403_Un santo contagio (21.10.2012)

 

 

Un santo contagio

 

     Il card. Martini ha scelto per la sua tomba questa frase  biblica:  «Lampada ai miei passi è la tua parola, luce sul mio cammino» (Sal 119,105). È un versetto tratto dal più lungo tra tutti i salmi, una composizione interamente incentrata sull’amore per la Parola e la Legge di Dio. Il salmo ha una struttura alfabetica. Ogni strofa è caratterizzata da una lettera dell’alfabeto posta in successione: si inizia con l’alef e si termina con la tau. Quello espresso dal salmo è un amore paziente e disciplinato che si muove secondo regole autoimposte. Lì c’è non la spontaneità dell’affetto, bensì il rigore del procedere. Le lettere sono tutte presenti, simbolo di un amore che – per indulgere a un lessico contemporaneo – potremo definire totalizzante. Per l’autore del salmo la parola di Dio è  tutto.

     Il nostro verso dà  inizio alla strofa contraddistinta dalla lettera nun. La prima parola è infatti ner. È lo stesso termine con cui si indicano i lumi che costituiscono i sette bracci della menorah (il candelabro del santuario, cfr. Es 39,37; 40,4). Luce (’or) rimanda invece alla prima di tutte le opere di Dio (Gen 1,3). Una traduzione letterale del verso suona così: «lume ai miei piedi la tua parola e luce alla mia via». A predominare è una componente dinamica. Essa è polarizzate in due direzioni: una legata all’organo del camminare (i piedi), l’altra allo spazio su cui si cammina (la via). Tutte e due le componenti si rapportano alla dimensione luminosa, ma lo fanno in modi diversi; per i piedi si tratta di lume (o lampada), per la strada ci si deve riferire alla luce.  La lampada è opera umana, la luce è divina. Per camminare nella parola occorre impegno, studio, ricerca;  a monte di tutto ciò deve però esserci un ascolto obbediente. Il lume è umano, ma all’origine vi  è  un realtà che viene da Dio.  Dice un altro salmo: «Signore, tu  dai luce  al mio lume » (Sal 118,29).

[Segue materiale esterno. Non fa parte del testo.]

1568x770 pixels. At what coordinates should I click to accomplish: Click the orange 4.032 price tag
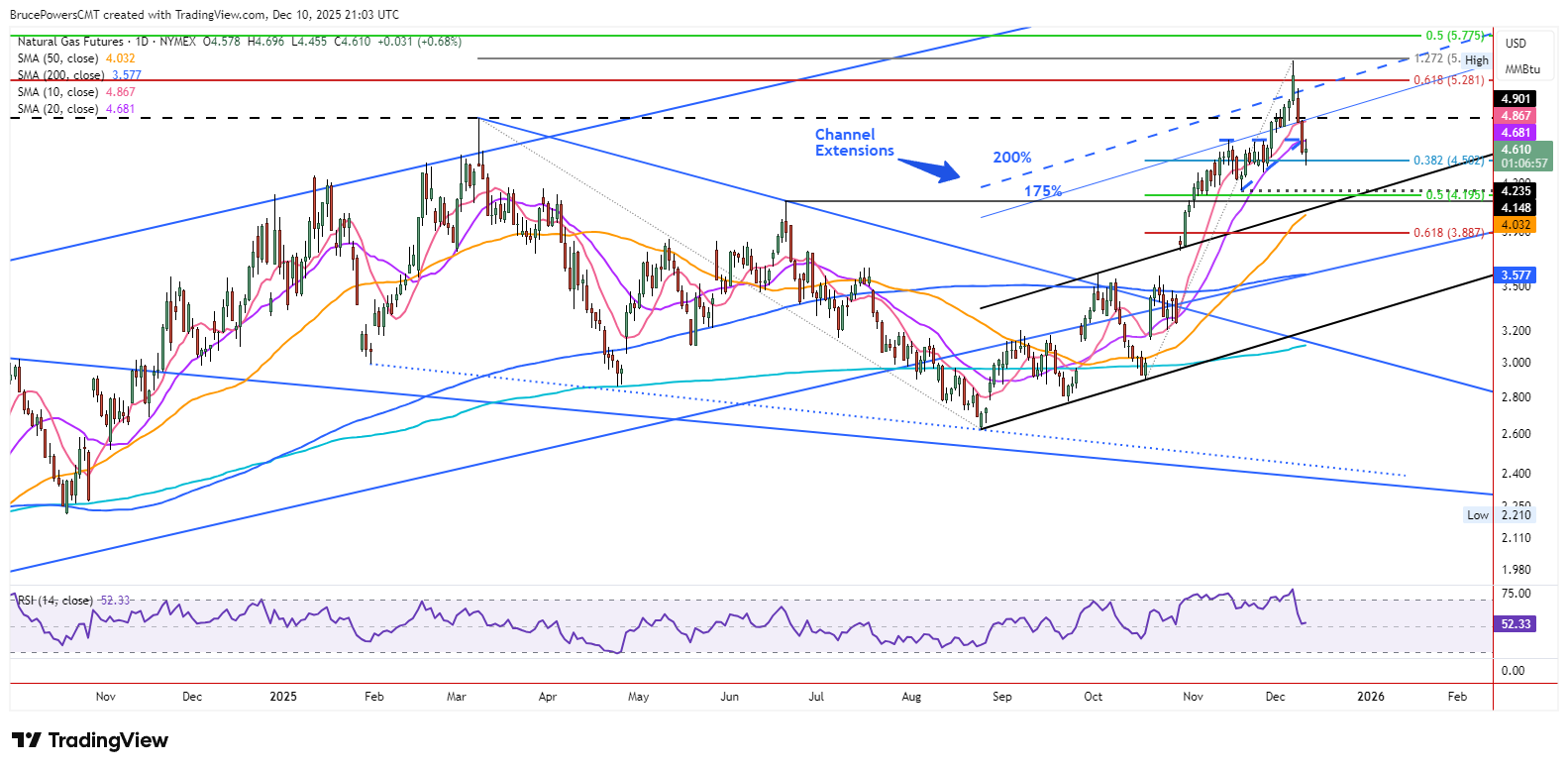click(x=1516, y=225)
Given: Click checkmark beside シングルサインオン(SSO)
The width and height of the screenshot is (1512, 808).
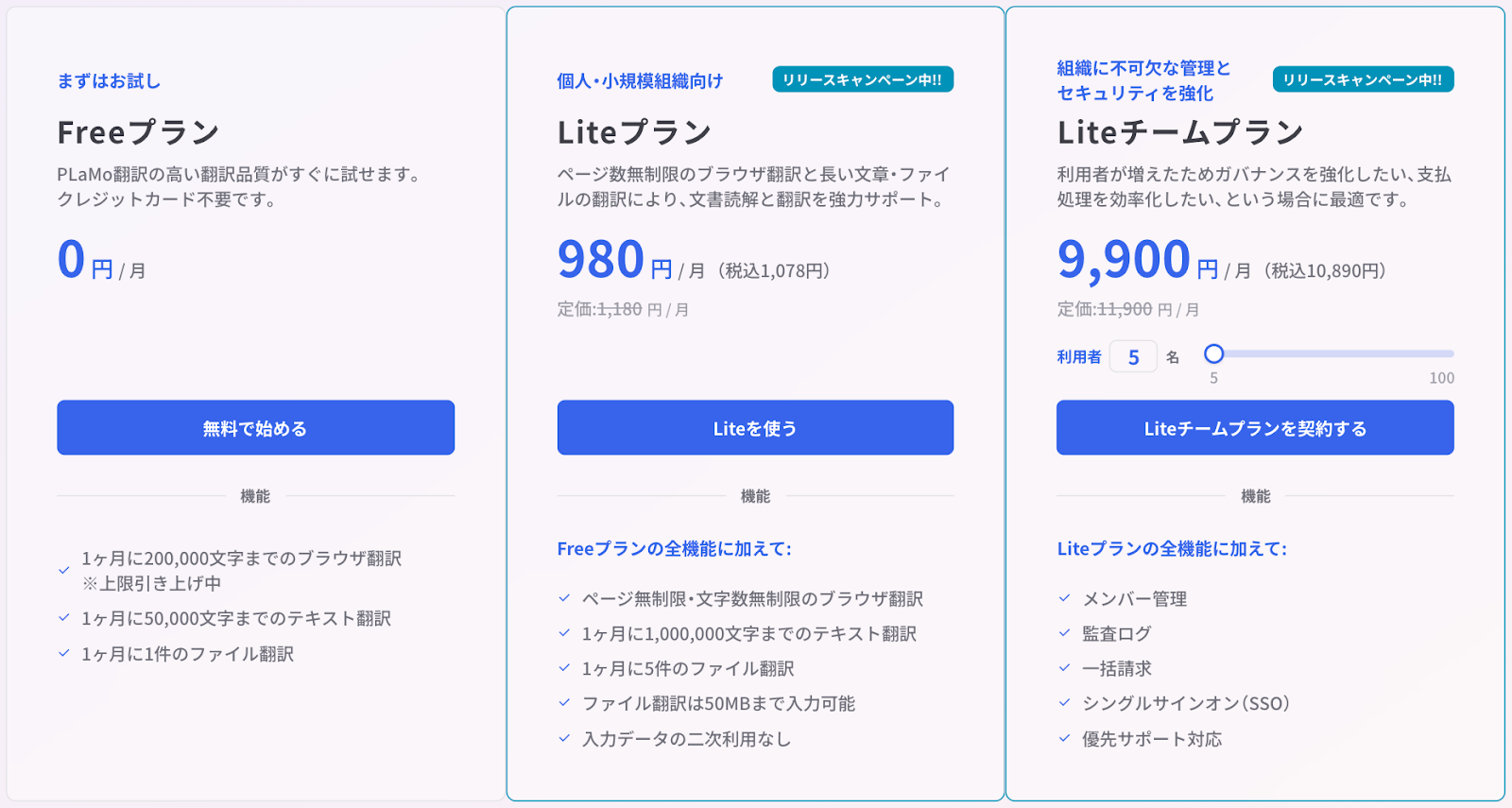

     L’incontro pieno con la Parola ha luogo quando il lume del camminare umano si inoltra sulla strada illuminata dalla luce divina. Quello che fu vero all’origine resta tale anche per chi studia la parola: il divino e l’umano sono distinti eppur congiunti. Come afferma la Dei Verbum (n. 11) per far giungere a noi la parola della Scrittura Dio scelse e si servì di uomini in pieno possesso delle loro facoltà e capacità che agirono da veri autori. A differenza di quanto ritengono i fondamentalisti, gli agiografi  non furono semplici scribi operanti sotto dettatura. Allo stesso modo si può sostenere che chi studia la Scrittura in virtù della sua lampada è vero interprete. Il lume non è la luce, è più piccolo e fragile, eppure è in grado di restare acceso anche quando si cammina nel buio.

     Nel 1993 Carlo Maria Martini celebrò a Reggio Emilia gli ottanta anni di Giuseppe Dossetti. In quell’occasione tenne un discorso («Esegesi, lectio divina e omelia» ora in Non date riposo a Dio, Il Regno-EDB, Bologna 2012) che terminava con queste parole: «Ci doni il Signore di tenere davvero la Scrittura come un bambino in braccio, con affetto e riverenza, affinché la sua Parola sia sempre “lampada per i nostri passi e luce per il nostro cammino”». Egli, riferendosi al salmo, lo cita liberamente e pone un «nostro» al posto di un «mio». Difficile pensare che non sia stata una modifica consapevole. Martini è stato un «servitore della Parola» per antonomasia. Che altro significa essere tali se non far si che il «mio» diventi «nostro»? Quando fu chiamato improvvisamente a capo della diocesi di Milano senza avere alle proprie spalle alcuna esperienza episcopale, Martini si pose il problema di come agire. Una delle sue prime scelte fu di iniziare da quello che sapeva fare. Nacque così «la scuola della Parola». Subito migliaia di giovani riempirono il duomo cosicché con il tempo si dovettero trovare altri spazi. Fu una vera e propria «rivoluzione pastorale». Il «mio» cominciava a diventare un «nostro».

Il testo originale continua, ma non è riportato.